Francis Deleu écrit :
Darnand qui avait subi les foudres de Laval à propos de l'assassinat de sept personnes à Mâcon, le 28 juin, et de l'assassinat de Mandel, le 7 juillet, avait promis au chef du gouvernement de faire quelques exemples et de sévir contre les excès de ses hommes. Il convoqua à Vichy les principaux chefs miliciens. Darnand avait sa figure des mauvais jours. Ses vieux compagnons comprirent que l'orage était dans l'air. Dans un langage un peu cru, il explosa :
- Vous ne faites tous que des conneries ! Il faudrait être sans cesse sur votre dos. Le président Laval est fou furieux. Si cela continue, je vais dissoudre la Milice. Qu'est-ce que ces conneries répétées ? Clavies, à Mâcon, bousille sept personnes en représaille de l'assassinat de Philippe Henriot... Knipping fait abattre Mandel... Vous êtes tous fous !
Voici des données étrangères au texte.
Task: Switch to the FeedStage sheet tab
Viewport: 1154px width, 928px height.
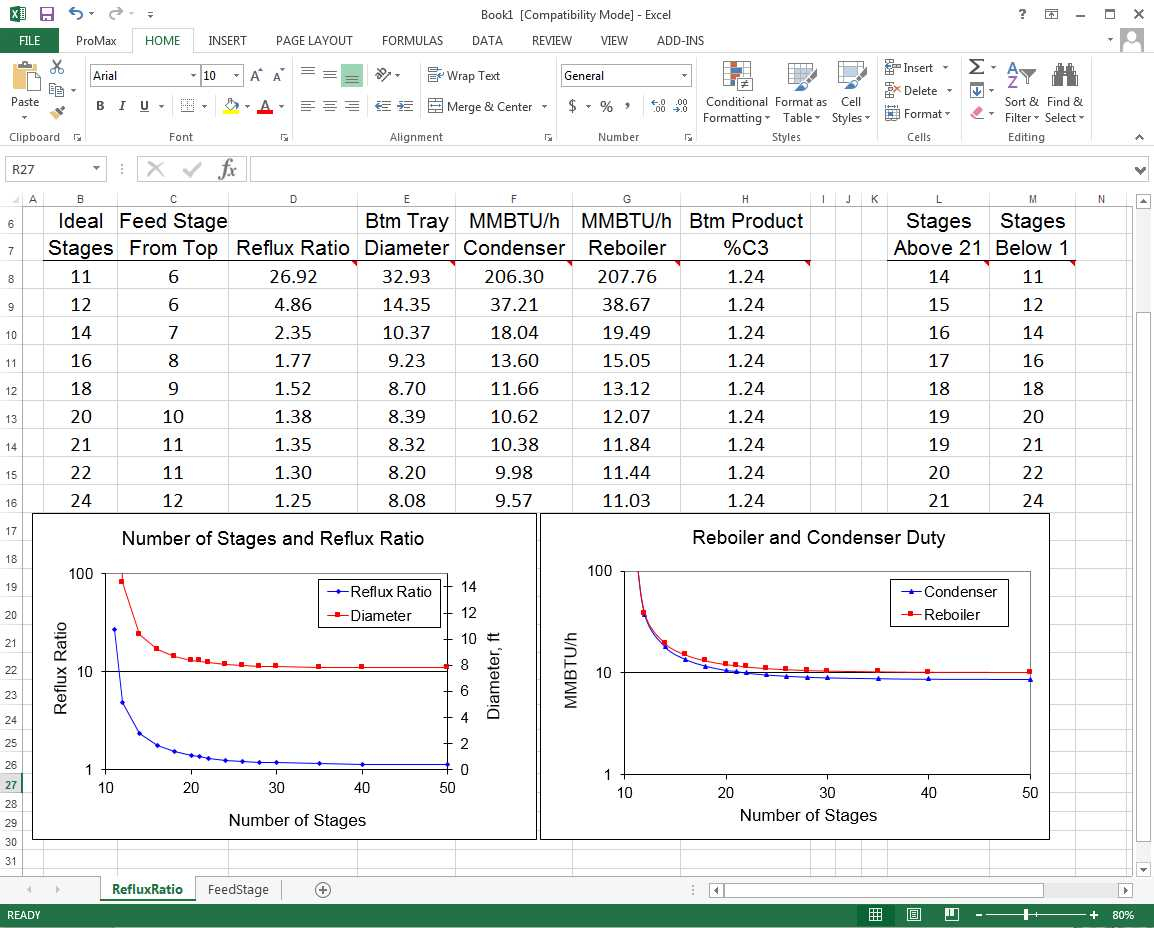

Knipping, présent, baissa la tête quand Darnand parla de l'assassinat de Mandel. Il ne dit rien. Il accepta l'accusation dont il était l'objet. Etait-ce un aveu ?
Darnaud commet un oubli assez surprenant, du moins quand on se souvient des conséquences judiciaires et mémorielles de l'événement : l'exécution de sept Juifs par le milicien Touvier à Rillieux-la-Pape le 29 juin 1944. Touvier avait agi par vengeance contre le meurtre de Philippe Henriot. Mais les Allemands étaient-ils intervenus dans le processus ? C'était toute la question posée au cours du procès Touvier dans les années 90 : dans l'affirmative, Touvier pouvait être poursuivi ; dans la négative, l'affaire était prescrite. Le chef d'accusation de crime contre l'humanité n'était recevable qu'à la condition que le crime ait été commis en exécution des directives d'un pays de l'Axe.
Il est évidemment exclu que les Allemands n'aient pas été avertis. Touvier a prétendu que le chef local du
S.D., Werner Knab, avait requis la suppression physique de cent otages - puis trente. Touvier aurait obtenu de ramener ce chiffre à sept, ce qui lui permettra de prétendre par la suite avoir sauvé 23 personnes... qui n'étaient pas entre ses mains. S'il faut rejeter l'idée que Touvier ait agi sur ordre allemand - si ordre il y avait, Touvier n'aurait pu négocier - on ne peut toutefois exclure que le chef milicien ait répondu à une demande émanant des Allemands. J'en veux pour preuve la religion des otages fusillés, qui témoigne d'une volonté allemande : les miliciens n'auraient pas ressenti une telle subtilité, ils auraient fusillé des otages résistants, comme le traître Clavies l'avait fait à Mâcon.
Le propos attribué à Darnand est hautement invraisemblable. Clavies n'a pas fait l'objet de la moindre sanction, pas plus que Knipping. Et ce dernier était évidemment au courant de la finalité de l'opération Mandel, car il avait adressé à Vichy un télégramme immédiatement après l'assassinat, et qui se concluait par ces mots :
"Ne pas agir dans l'affaire d'hier aurait eu pour conséquence de nous faire perdre entièrement la confiance des S.S." (cité
in Jean-Pierre Azéma, "Paul Touvier, un collaborateur dans l'histoire. Les hommes en noir de la Milice",
Le Monde, 17 mars 1994).
En ce qui me concerne, j'ignore si Mandel a été supprimé dans le cadre d'une manipulation hitlérienne. Pourquoi pas, après tout, puisqu'il est livré à un service d'ordre sanguinaire alors que personne ne le réclame. La thèse d'une réaction à chaud de miliciens isolés ne tient également pas la route. Quant au concept d'une vengeance du meurtre de Philippe Henriot, je n'y crois pas. La vengeance s'était déjà produite, dix jours plus tôt, à Rillieux-la-Pape et Mâcon : quatorze morts. On peut supposer également que les "interrogatoires intensifs" se sont traduits par une aggravation des tortures.